## TASK TO COMPLETE
From the records below, set down exactly the lines starting with the line that contains "This screenshot has width=728, height=566." and going on through the line that contains "Select the HTML". Nothing else is wanted.

## PROVIDED INFORMATION
•••

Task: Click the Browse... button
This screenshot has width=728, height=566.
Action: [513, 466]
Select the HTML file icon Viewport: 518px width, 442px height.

•••

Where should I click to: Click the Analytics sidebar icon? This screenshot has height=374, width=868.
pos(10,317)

•••

## RESPONSE TO THE EXERCISE
This screenshot has width=728, height=566.
Action: [513, 466]
Select the HTML file icon Viewport: 518px width, 442px height.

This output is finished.